Brunetti conocía a Antonin hacía décadas, desde que él y Sergio iban al colegio. Entonces Antonin Scallon era un bravucón que trataba de obligar a los otros chicos, sobre todo a los más pequeños, a obedecerle y llamarle jefe. Brunetti no comprendía cómo Sergio podía ser amigo de aquel chico, aunque observaba que Antonin nunca daba órdenes a Sergio.

En secundaria, los dos hermanos habían ido a escuelas diferentes, y Brunetti perdió de vista a Antonin. Años después, éste entró en el seminario y, cuando se ordenó, marchó a África, de misionero. Durante los años que Antonin pasó en un país cuyo nombre Brunetti nunca conseguía recordar, las únicas noticias que Sergio recibía de él eran las que daba una circular que llegaba poco antes de Navidad, en la que se exponía con entusiasmo la labor que desarrollaba la misión y que siempre terminaba pidiendo dinero. Brunetti no sabía si Sergio había respondido a la petición; él, por principio, nunca mandó nada.

De pronto, hacía unos cuatro años, Antonin estaba otra vez en Venecia, desempeñando las funciones de capellán en el Ospedale Civile y habitando en la casa madre de los dominicos, al lado de la Basílica. Sergio mencionó su regreso de pasada, como antes le enseñaba las cartas de África. Aparte de esto, la única vez que su hermano le habló de su antiguo amigo fue para preguntarle si tenía inconveniente en que el clérigo asistiera al entierro y diera su bendición, petición a la que Brunetti no habría podido negarse, ni de haberlo deseado.

Fue hasta la escalera. Antonin, vestido con ropa talar, enfilaba el último tramo. Mantenía la mirada en los pies y una mano en la barandilla. Desde arriba, Brunetti lo veía pobre de pelo y estrecho de hombros.

El sacerdote se paró unos peldaños más abajo, hizo dos inspiraciones profundas, levantó la cabeza y vio a Brunetti que lo observaba.


Ciao
, Guido —dijo sonriendo. Tenía la edad de Sergio, es decir, dos años más que Brunetti, pero quien viera juntos a los tres hombres pensaría que el eclesiástico era el tío de los otros dos. Estaba muy delgado, casi esquelético. Los pómulos se recortaban en su cara descarnada sobre dos oscuros triángulos de piel tirante.

El visitante se dio impulso asido al pasamanos, se miró los pies otra vez y siguió subiendo. Brunetti no pudo menos que observar cómo oprimía el pasamanos a cada peldaño que subía. Al llegar arriba, volvió a pararse y tendió la mano a Brunetti. No trató de abrazarlo ni de darle el ósculo de la paz, y Brunetti sintió alivio.
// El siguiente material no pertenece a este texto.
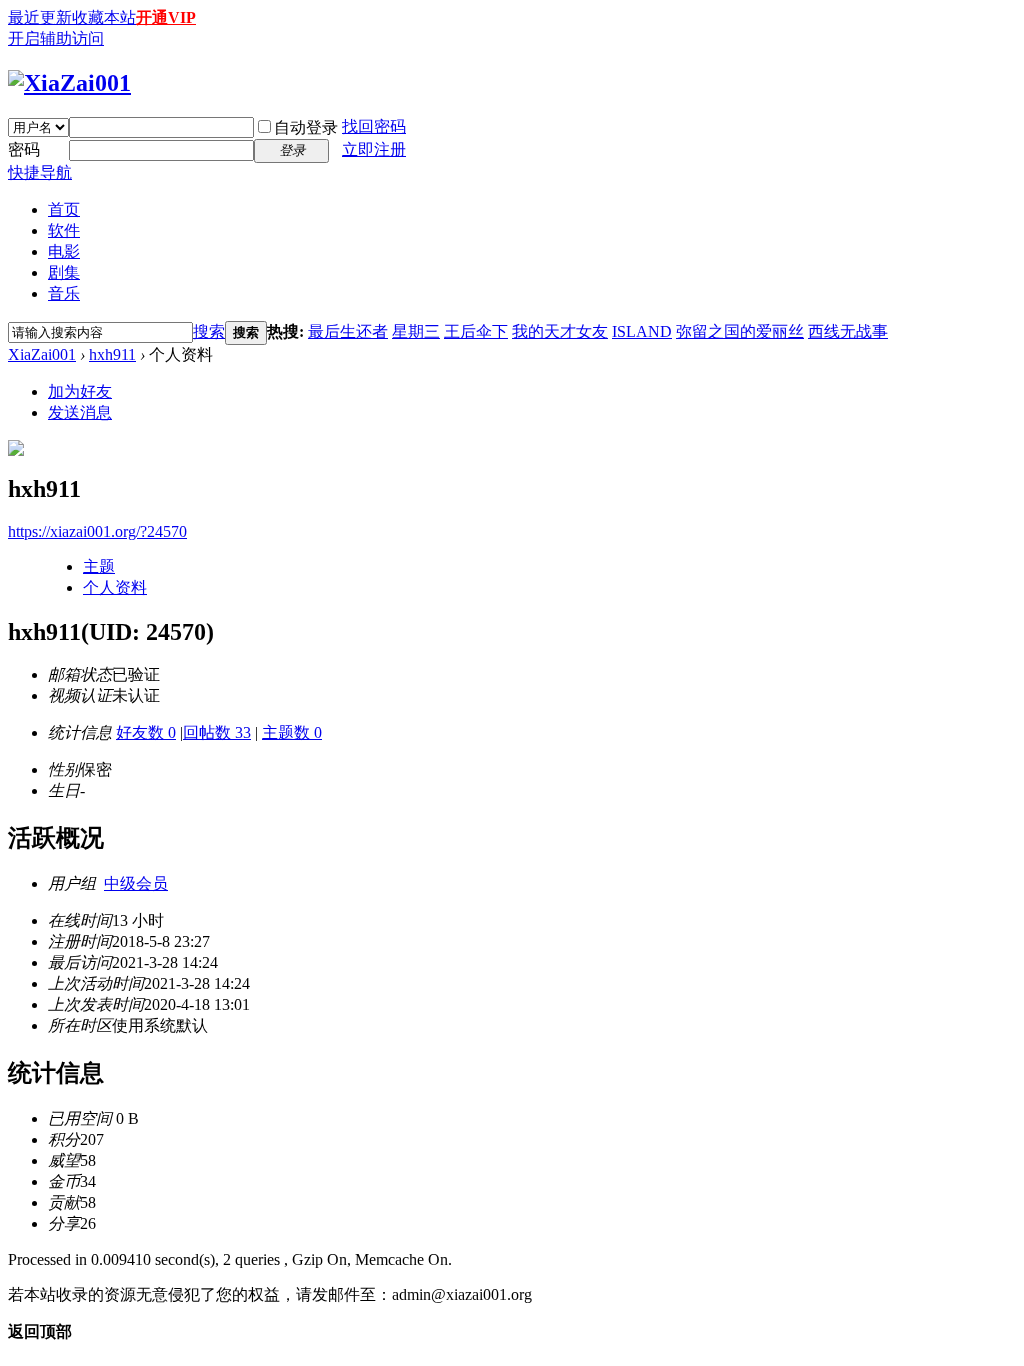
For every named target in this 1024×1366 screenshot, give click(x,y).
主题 (99, 566)
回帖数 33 (217, 732)
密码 (24, 149)
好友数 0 (146, 732)
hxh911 (112, 354)
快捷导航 (40, 172)
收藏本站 (104, 17)
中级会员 (136, 883)
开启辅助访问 (56, 38)
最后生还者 (348, 331)
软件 (64, 230)
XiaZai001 (42, 354)
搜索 (209, 331)
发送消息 (80, 412)
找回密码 (374, 126)
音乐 (64, 293)
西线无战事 (848, 331)
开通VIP (166, 17)
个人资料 (115, 587)
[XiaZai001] (69, 83)
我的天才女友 (560, 331)
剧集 (64, 272)
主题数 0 (292, 732)
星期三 (416, 331)
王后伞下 (476, 331)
—No me acostumbro a las escaleras —dijo el recién llegado—. Estuve más de veinte años sin verlas y me había olvidado de ellas. Aún me resultan extrañas. Y agotadoras. —La voz era la misma, el acento conservaba el sonido sibilante propio del Véneto, pero había perdido la cadencia, que era lo que lo habría identificado inmediatamente. Al ver que su visitante no se movía, Brunetti comprendió que Antonin hablaba de la escalera para recobrar el aliento.
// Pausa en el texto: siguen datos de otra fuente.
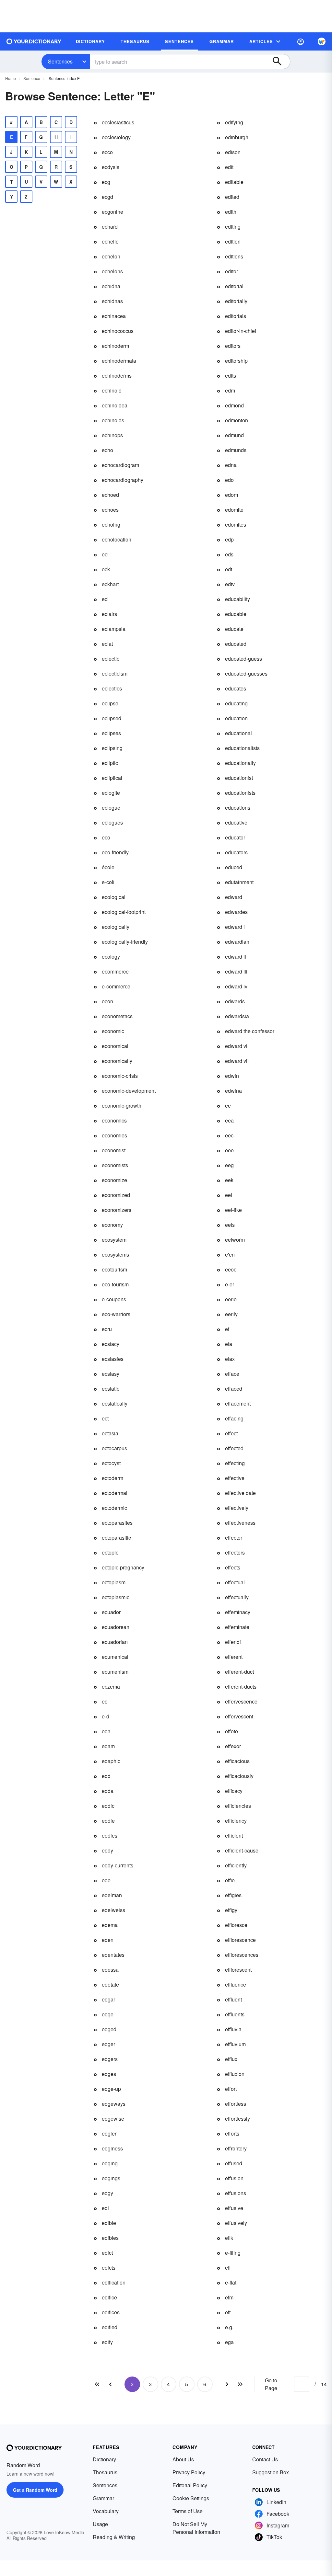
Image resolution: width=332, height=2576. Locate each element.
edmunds (235, 450)
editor (231, 271)
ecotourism (114, 1269)
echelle (110, 241)
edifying (234, 122)
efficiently (236, 1865)
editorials (235, 316)
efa (228, 1344)
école (108, 867)
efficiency (236, 1820)
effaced (233, 1388)
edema (110, 1925)
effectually (237, 1597)
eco (106, 837)
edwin (232, 1075)
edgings (111, 2178)
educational (238, 733)
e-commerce (116, 986)
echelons (112, 271)
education (236, 718)
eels (230, 1224)
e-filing (233, 2252)
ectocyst (111, 1463)
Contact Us (265, 2459)
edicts (108, 2267)
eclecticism (114, 673)
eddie (108, 1820)
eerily (231, 1314)
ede (106, 1880)
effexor (233, 1746)
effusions (235, 2193)
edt (228, 569)
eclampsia (113, 629)
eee (229, 1150)
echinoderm (115, 345)
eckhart (110, 584)
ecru (107, 1329)
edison (233, 152)
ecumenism (115, 1671)
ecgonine (112, 211)
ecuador (111, 1612)
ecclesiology (116, 137)
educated (235, 643)
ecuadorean (115, 1627)
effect (231, 1433)
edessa (110, 1969)
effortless (235, 2103)
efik (229, 2237)
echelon (111, 256)
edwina (233, 1090)
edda (107, 1791)
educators (236, 852)
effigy (231, 1910)
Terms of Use (187, 2511)
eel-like (233, 1210)
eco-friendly (115, 852)
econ (107, 1001)
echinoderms (117, 375)
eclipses (111, 733)
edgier (109, 2133)
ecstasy (110, 1373)
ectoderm (112, 1478)
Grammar (103, 2498)
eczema (111, 1686)
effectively (236, 1507)
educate (234, 629)
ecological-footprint (124, 912)
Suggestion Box (270, 2472)
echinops (112, 435)
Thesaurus (105, 2472)
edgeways (113, 2103)
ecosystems (115, 1254)
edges (109, 2074)
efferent (234, 1656)
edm (230, 390)
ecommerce (115, 971)
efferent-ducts (240, 1686)
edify (107, 2342)
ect (105, 1418)
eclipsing (112, 748)
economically (117, 1061)
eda (106, 1731)
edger (108, 2044)
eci (105, 554)
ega (229, 2342)
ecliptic (110, 763)
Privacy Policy (188, 2472)
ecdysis (110, 167)
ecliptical (112, 777)
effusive (234, 2208)
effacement (238, 1403)
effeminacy (237, 1612)
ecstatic (110, 1388)
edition (233, 241)
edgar (108, 1999)
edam (108, 1746)
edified (109, 2327)
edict (107, 2252)
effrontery (236, 2148)
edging (110, 2163)
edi (105, 2208)
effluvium (235, 2044)
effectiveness (240, 1522)
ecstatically (114, 1403)
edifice (109, 2297)
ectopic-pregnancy (123, 1567)
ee (228, 1105)
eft (228, 2312)
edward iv (236, 986)
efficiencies (238, 1805)
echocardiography (122, 480)
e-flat (230, 2282)
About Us (183, 2459)
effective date (240, 1493)
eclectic (110, 658)
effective (234, 1478)
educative (236, 822)
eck (106, 569)
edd (106, 1776)
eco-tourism (115, 1284)
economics (114, 1120)
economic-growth (121, 1105)
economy (112, 1224)
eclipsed (111, 718)
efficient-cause (241, 1850)
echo (107, 450)
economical (115, 1046)
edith (230, 211)
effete (231, 1731)
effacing (234, 1418)
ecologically (115, 926)
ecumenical (115, 1656)
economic (113, 1031)
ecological (113, 897)
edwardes (236, 912)
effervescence (241, 1701)
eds (229, 554)
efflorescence (240, 1939)
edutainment (239, 882)
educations (237, 807)
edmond (234, 405)
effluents (234, 2014)
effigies (233, 1895)
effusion (234, 2178)
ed (105, 1701)
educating (236, 703)
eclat (107, 643)
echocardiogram (120, 465)
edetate (110, 1984)
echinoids (113, 420)
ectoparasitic (116, 1537)
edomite (234, 509)
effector (233, 1537)
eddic (108, 1805)
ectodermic (114, 1507)
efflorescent (238, 1969)
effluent (233, 1999)
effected (234, 1448)
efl (228, 2267)
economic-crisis (120, 1075)
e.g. (229, 2327)
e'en (230, 1254)
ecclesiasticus (118, 122)
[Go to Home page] (34, 41)
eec (229, 1135)
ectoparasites (117, 1522)
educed (233, 867)
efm (229, 2297)
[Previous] (110, 2384)
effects (232, 1567)
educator (235, 837)
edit (229, 167)
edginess (112, 2148)
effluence (235, 1984)
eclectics (112, 688)
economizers (116, 1210)
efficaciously (239, 1776)
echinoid (112, 390)
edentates (113, 1954)
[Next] (227, 2384)
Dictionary (104, 2459)
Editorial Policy (189, 2485)
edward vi (236, 1046)
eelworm (235, 1239)
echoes (110, 509)
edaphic (111, 1761)
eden (107, 1939)
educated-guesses (246, 673)
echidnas (112, 301)
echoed (110, 494)
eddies (109, 1835)
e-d (105, 1716)
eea (229, 1120)
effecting (235, 1463)
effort (231, 2088)
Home (10, 78)
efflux (231, 2059)
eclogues (112, 822)
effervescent (239, 1716)
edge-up (111, 2088)
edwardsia (237, 1016)
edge (107, 2014)
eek (229, 1180)
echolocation (116, 539)
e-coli (108, 882)
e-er (229, 1284)
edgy (107, 2193)
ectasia (110, 1433)
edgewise (113, 2118)
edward (233, 897)
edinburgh (236, 137)
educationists (240, 792)
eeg (229, 1165)
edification (113, 2282)
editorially (236, 301)
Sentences (60, 61)
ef (227, 1329)
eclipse (110, 703)
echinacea (114, 316)
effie (230, 1880)
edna (231, 465)
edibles (110, 2237)
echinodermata (119, 360)
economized (116, 1195)
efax (230, 1358)
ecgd (107, 196)
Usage (100, 2524)
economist (113, 1150)
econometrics (117, 1016)
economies (114, 1135)
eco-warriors (116, 1314)
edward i (235, 926)
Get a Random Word (35, 2490)
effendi (233, 1642)
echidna (111, 286)
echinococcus (118, 331)
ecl (105, 599)
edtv (230, 584)
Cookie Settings (190, 2498)
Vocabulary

—¿Cuánto tiempo estuviste allí? —preguntó Brunetti, poniendo de su parte para alargar el momento.

—Veintidós años.

—¿Dónde estabas? —preguntó, antes de recordar que debería saberlo, aunque sólo fuera por las cartas que recibía Sergio.

—En el Congo. Es decir, cuando yo llegué se llamaba Zaire, pero después volvieron a llamarlo Congo. —Sonrió—. El mismo sitio, pero países diferentes. En cierto modo.

—Es interesante —dijo Brunetti en tono neutro. Sostuvo la puerta abierta para que entrara Antonin, la cerró y lo siguió, andando despacio—. Siéntate —añadió, girando una de las sillas situadas delante de la mesa y poniendo la otra frente a ella, a distancia prudencial. Esperó para sentarse a que se hubiera acomodado su visitante—. Gracias por venir a dar la bendición.

—No es la mejor ocasión para volver a ver a los viejos amigos después de tanto tiempo —respondió el clérigo con una sonrisa.

¿Era esto un reproche porque ni él ni Sergio hubieran tratado de ponerse en contacto con él en los años transcurridos desde su regreso a Venecia?

—Yo visitaba a tu madre en la residencia —prosiguió Antonin—. Muchos de los que estaban allí habían pasado por el hospital —dijo refiriéndose al centro geriátrico privado, situado en las afueras de la ciudad, en el que la madre de Brunetti había vivido sus últimos años—. Es un buen sitio; las monjas son muy cariñosas. —Brunetti asintió con una sonrisa—. Siento no haber coincidido contigo o con Sergio. —El clérigo se puso en pie bruscamente, pero era sólo para levantarse el abrigo y echarlo hacia un lado; hecho esto, volvió a sentarse y continuó—: Las hermanas me decían que los dos ibais a menudo.

—No tanto como habríamos debido ir, supongo —dijo Brunetti.

—No creo que pueda hablarse de «deber» en estas circunstancias, Guido. Se va cuando se puede ir, y se va por amor.

—¿Sabía ella que íbamos? —preguntó Brunetti sin pensar.

Antonin se miró las manos enlazadas en el regazo.

—Creo que quizá sí se daba cuenta. Yo no sé lo que piensan ni lo que sienten esos ancianos. —Levantó las manos trazando en el aire el arco de una interrogación—. Creo que notan los sentimientos. Los perciben. Supongo que saben si la persona que está con ellos es cariñosa y que está allí porque los quiere o los aprecia. —Miró a Brunetti y volvió a mirarse las manos—. O los compadece.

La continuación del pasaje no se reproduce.